Im Französischen wird bereits seit Anfang des 20. Jahrhunderts zwischen Epistemologie (von griechisch επιστήμη, epistéme - Wissenschaft, Wissen + λόγος, lógos - auch Wissenschaft, Lehre) und Erkenntnistheorie unterschieden; der Begriff "Epistemologie" wurde jedoch bis fast zum Ende des 20. Jahrhunderts noch zur Bezeichnung der "Philosophie der Wissenschaften", aber in einem bestimmten Sinne (André Lalande, Vocabulaire technique et critique de la Philosophie, Paris 1947) ungenau verwendet. Im gegenwärtigen Denken wird der Unterschied zwischen Erkenntnistheorie und Epistemologie mit dem Ziel betont, die Fragen der Wissenschaften unter ausdrücklichem Ausschluss "traditioneller" philosophisch-weltanschaulicher Grundfragen zu erforschen.

Gaston Bachelard

Seit den 1930er Jahren hat sich die Epistemologie in Frankreich als eine Richtung der gegenwärtigen Philosophie konstituiert. In Frankreich wurde vor allem Gaston Bachelard als Begründer der modernen Epistemologie angesehen, den er als "einen neuen Typ der Philosophie", als das "Selbstbewusstsein" der Wissenschaften bezeichnete und diesen neuen Typus der Philosophie - im Anschluss an die Phänomenologie - sowohl der damaligen spiritualistischen Universitätsphilosophie (Louis Lavelle, René Le Senne, Emile Chartier Alain u.a.), welche die Beschäftigung der Philosophie mit Fragen der Wissenschaften ablehnte, wie auch dem Neopositivismus, welcher die logischen Untersuchungen in den Mittelpunkt stellte, entgegensetzte.

**Zu bearbeitende Aufgaben:**
[1] Seit wann hat sich die Epistemologie laut dem Auszug über die Epistemologie in Frankreich als Richtung der gegenwärtigen Philosophie konstituiert?
[2] Schreiben Sie aus dem Auszug über die Epistemologie die Stelle von „Im Französischen wird“ bis einschließlich „Grundfragen zu erforschen.“ wortgetreu ab.

(Einträge zum Zeigen auf Wörter und Elemente)
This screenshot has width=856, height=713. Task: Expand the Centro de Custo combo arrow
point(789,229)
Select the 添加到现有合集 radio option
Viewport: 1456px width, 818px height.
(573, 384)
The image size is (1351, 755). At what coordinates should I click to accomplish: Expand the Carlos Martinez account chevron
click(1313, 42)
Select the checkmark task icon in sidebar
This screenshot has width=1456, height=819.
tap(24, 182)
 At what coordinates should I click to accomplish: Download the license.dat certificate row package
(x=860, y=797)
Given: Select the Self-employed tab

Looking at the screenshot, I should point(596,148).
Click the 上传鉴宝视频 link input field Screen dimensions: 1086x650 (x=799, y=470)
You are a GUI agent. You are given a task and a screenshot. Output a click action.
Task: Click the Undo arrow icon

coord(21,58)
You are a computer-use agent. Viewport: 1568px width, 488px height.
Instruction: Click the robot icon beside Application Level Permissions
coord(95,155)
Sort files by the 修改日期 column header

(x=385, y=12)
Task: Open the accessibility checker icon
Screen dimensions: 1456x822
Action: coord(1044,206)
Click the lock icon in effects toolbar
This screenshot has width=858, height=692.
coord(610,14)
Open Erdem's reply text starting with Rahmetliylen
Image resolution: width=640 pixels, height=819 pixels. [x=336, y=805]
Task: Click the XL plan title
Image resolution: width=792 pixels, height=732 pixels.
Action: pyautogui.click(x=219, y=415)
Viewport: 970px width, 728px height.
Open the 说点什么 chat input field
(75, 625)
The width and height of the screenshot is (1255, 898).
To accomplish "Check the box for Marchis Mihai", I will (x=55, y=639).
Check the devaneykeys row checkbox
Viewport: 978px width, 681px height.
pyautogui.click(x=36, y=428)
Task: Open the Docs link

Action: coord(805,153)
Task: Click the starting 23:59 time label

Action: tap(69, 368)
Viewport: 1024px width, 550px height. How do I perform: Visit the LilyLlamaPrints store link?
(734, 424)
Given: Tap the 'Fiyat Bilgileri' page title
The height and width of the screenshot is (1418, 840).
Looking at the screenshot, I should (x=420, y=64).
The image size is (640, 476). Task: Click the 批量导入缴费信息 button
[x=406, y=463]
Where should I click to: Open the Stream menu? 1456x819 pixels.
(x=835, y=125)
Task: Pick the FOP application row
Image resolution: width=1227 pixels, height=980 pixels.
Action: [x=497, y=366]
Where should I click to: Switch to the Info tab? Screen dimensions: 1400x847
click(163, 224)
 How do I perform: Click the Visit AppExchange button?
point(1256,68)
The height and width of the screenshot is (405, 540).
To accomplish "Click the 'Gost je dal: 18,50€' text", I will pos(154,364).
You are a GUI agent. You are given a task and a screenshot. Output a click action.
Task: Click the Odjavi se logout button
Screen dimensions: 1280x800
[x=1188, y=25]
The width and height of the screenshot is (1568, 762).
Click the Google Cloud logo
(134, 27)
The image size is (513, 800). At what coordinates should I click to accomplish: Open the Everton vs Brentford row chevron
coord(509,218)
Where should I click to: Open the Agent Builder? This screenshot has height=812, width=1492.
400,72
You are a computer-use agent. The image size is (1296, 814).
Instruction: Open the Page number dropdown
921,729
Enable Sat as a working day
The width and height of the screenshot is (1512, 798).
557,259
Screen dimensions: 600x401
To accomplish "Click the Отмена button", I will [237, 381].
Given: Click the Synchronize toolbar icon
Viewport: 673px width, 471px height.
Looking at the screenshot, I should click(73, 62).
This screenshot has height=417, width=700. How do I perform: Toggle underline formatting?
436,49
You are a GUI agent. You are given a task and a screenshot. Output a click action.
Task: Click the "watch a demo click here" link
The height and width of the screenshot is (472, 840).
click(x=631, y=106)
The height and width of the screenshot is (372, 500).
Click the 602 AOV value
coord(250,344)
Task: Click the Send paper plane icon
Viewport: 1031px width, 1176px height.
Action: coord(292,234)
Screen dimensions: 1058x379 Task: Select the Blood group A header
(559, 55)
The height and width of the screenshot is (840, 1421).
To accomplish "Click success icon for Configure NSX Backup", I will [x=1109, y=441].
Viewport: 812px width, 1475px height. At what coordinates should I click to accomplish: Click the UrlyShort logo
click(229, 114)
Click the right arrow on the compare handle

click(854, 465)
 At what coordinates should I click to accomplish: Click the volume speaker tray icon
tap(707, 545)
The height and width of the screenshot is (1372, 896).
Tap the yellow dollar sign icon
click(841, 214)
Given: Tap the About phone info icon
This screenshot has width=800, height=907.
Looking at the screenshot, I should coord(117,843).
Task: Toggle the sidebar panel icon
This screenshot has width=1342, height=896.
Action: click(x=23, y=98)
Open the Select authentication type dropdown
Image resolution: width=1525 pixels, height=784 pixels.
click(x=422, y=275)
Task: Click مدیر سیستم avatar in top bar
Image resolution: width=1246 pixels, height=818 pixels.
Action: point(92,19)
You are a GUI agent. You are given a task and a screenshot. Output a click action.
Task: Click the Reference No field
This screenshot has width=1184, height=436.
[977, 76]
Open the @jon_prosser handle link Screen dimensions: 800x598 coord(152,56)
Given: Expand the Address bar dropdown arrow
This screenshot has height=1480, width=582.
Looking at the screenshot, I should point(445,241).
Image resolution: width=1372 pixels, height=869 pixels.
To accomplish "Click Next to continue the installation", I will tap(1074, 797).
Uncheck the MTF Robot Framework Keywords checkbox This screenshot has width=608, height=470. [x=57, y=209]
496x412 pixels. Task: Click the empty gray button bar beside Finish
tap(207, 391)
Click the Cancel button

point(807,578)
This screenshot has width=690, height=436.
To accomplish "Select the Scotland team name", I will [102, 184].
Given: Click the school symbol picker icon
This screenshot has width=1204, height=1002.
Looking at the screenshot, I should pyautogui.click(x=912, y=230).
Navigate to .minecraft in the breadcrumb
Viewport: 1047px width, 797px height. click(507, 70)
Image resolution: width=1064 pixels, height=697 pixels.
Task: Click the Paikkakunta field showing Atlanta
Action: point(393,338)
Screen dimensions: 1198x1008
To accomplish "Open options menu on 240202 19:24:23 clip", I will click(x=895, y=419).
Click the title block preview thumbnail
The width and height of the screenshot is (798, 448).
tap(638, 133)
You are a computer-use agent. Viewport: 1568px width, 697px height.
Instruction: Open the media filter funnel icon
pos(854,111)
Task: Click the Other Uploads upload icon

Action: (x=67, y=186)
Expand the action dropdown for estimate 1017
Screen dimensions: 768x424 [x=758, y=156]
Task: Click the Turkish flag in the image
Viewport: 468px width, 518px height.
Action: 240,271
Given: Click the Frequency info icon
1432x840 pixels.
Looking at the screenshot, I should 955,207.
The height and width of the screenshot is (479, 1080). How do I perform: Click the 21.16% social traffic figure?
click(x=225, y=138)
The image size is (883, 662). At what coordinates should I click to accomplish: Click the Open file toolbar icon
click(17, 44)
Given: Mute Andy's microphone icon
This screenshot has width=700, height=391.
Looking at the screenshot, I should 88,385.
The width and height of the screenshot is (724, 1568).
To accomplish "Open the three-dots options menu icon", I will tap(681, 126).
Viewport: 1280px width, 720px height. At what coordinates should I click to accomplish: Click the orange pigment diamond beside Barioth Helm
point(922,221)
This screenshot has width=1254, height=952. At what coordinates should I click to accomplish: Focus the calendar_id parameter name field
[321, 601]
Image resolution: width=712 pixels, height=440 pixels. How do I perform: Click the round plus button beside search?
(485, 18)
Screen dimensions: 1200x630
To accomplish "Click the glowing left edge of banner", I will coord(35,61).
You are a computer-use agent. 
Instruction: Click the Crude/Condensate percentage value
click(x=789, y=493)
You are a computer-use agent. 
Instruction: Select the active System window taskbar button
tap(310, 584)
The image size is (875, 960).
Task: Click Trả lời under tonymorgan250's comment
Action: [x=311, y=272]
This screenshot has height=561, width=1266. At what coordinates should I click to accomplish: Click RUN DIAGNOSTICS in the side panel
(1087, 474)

**Antworten:**
[1] Seit den 1930er Jahren.

[2]
Im Französischen wird bereits seit Anfang des 20. Jahrhunderts zwischen Epistemologie (von griechisch επιστήμη, epistéme - Wissenschaft, Wissen + λόγος, lógos - auch Wissenschaft, Lehre) und Erkenntnistheorie unterschieden; der Begriff "Epistemologie" wurde jedoch bis fast zum Ende des 20. Jahrhunderts noch zur Bezeichnung der "Philosophie der Wissenschaften", aber in einem bestimmten Sinne (André Lalande, Vocabulaire technique et critique de la Philosophie, Paris 1947) ungenau verwendet. Im gegenwärtigen Denken wird der Unterschied zwischen Erkenntnistheorie und Epistemologie mit dem Ziel betont, die Fragen der Wissenschaften unter ausdrücklichem Ausschluss "traditioneller" philosophisch-weltanschaulicher Grundfragen zu erforschen.